Doesn't it always look so convincing? Star lead actor is frantically sawing at the wheel, and when it cuts back to the wide, damn if that wasn't a perfectly clipped apex, with a tinge of four wheel drift counteracted by just the right amount of opposite lock. Even Steve McQueen couldn't pull it off for Bullitt. The real story behind all those inspiring scenes of cars whipping hither and yon is that they're piloted by stunt drivers who have one of the best car guy jobs ever.

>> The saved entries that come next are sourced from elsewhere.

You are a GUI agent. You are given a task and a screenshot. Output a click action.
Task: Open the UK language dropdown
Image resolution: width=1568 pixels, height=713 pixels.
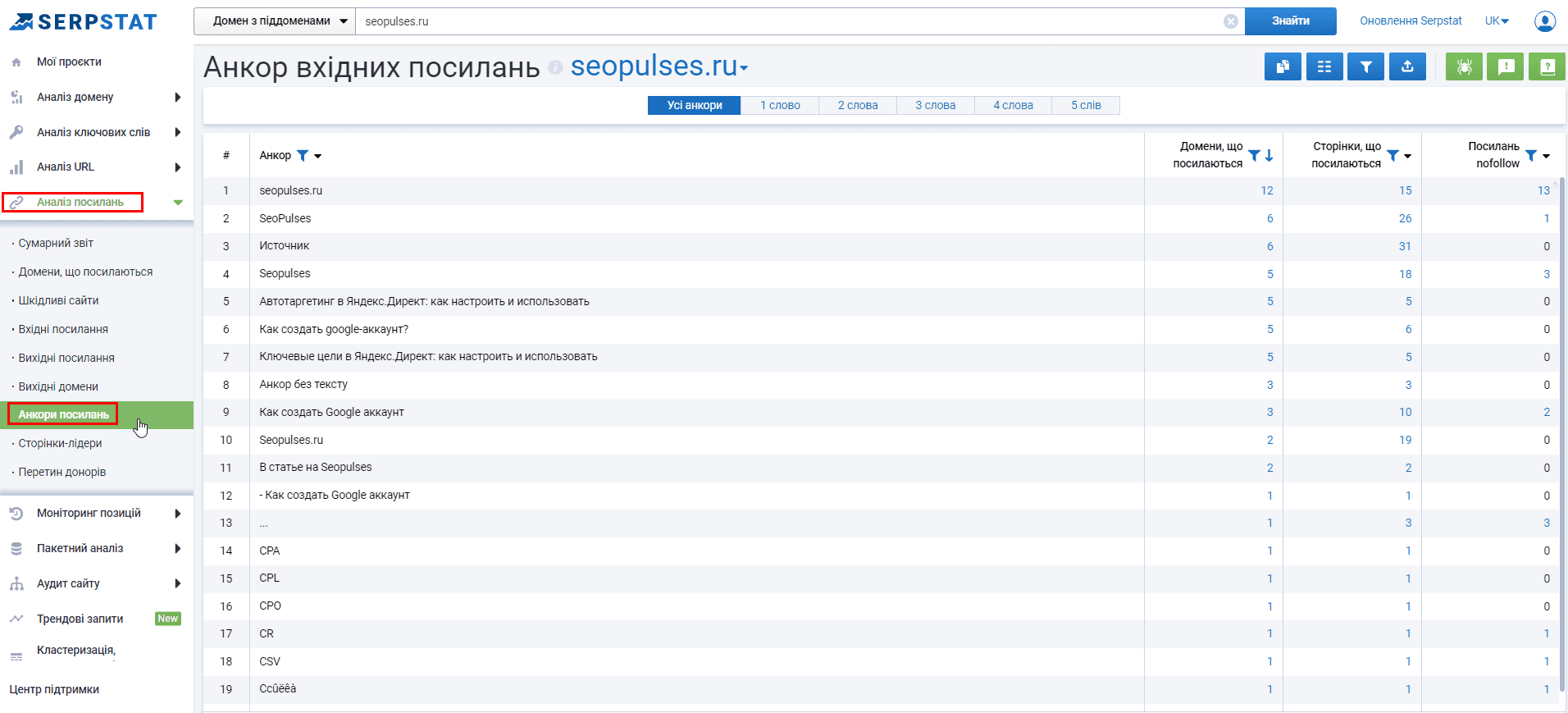coord(1497,21)
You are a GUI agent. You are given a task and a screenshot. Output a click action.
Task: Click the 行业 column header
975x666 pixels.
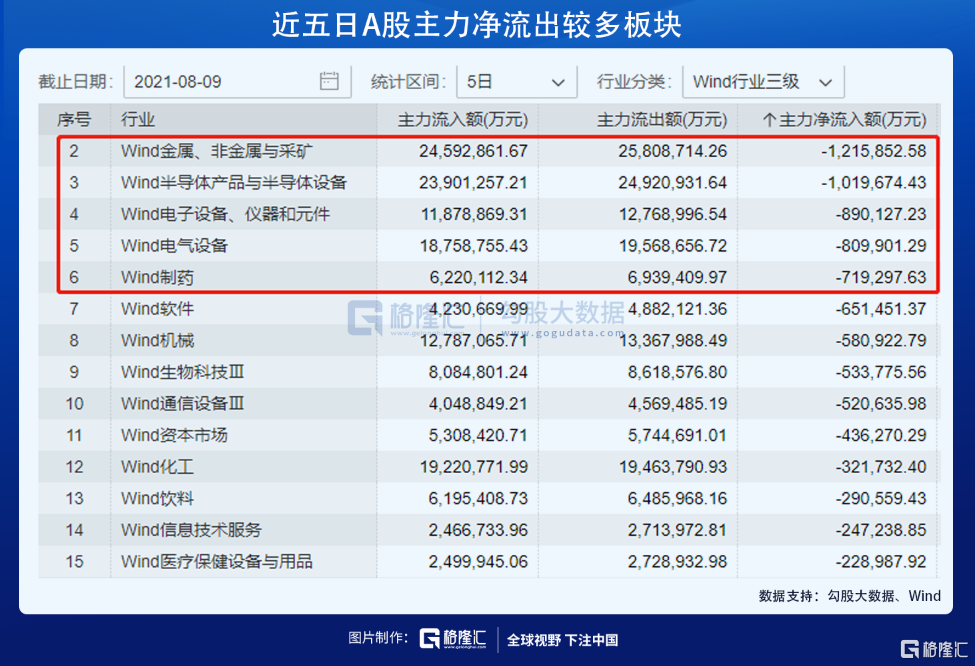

There's a nice little sequel to a sequel quietly making its way to theaters, perhaps you've heard of the Bourne Ultimatum? Besides offering a cinematic venue for Matt Damon to further cement his status as a cross between James Bond and John McClane, its serving as a nice little advertisement for Volkswagen's second generation Touareg. Several of the vehicles were given the General Lee treatment (i.e. a couple were kept nice, a whole bunch were thrashed and trashed) during the 140 days of production. Even the stunt drivers were impressed at how the Touaregs just hunkered down and took whatever abuse they were thrown. To get all those bitchin' shots requires maneuvers that'd make you screw up your face in horror. We're talking about things you wouldn't even do to a rented car.

[Source: Telegraph.co.uk]


Being a big-budget feature film, they couldn't resist the urge to make things exceptionally difficult for themselves. Several scenes call for Matt Damon to do this thing called acting - pretending to dodge bullets, leaning out the window to shoot at the bad guys, all while pulling off wheel maneuvers that would make Tazio Nuvolari hang it up. Acting and driving just don't mix - so stunt drivers were used. So far so good, so let's throw in a 360 degree coverage of the interior, so there's no place to hide who's actually piloting the car. That just wouldn't do, so the filmmakers got creative and had a large tubular safety cage bolted to the roof so that a not-insubstantial driver could point the Touareg where it needed to go via extended controls. An extra 500 pounds on the roof must have done wonders for vehicle dynamics, and being all the way at the end of that pendulum would have made us puke in our helmets, but that type of silliness and suspension of your sense of self-preservation are de rigeur in the movie business.

All that effort apparently paid off, as the trick driving looks great in the release, and nobody was flung from the roof of a Touareg like a frozen chicken leaving the bucket of a ballista. All in a day's work, everyone would likely say. Oh, and McQueen? He was replaced by stunt driver extrodinaire Bud Elkins for a variety of reasons, even with his race driving chops.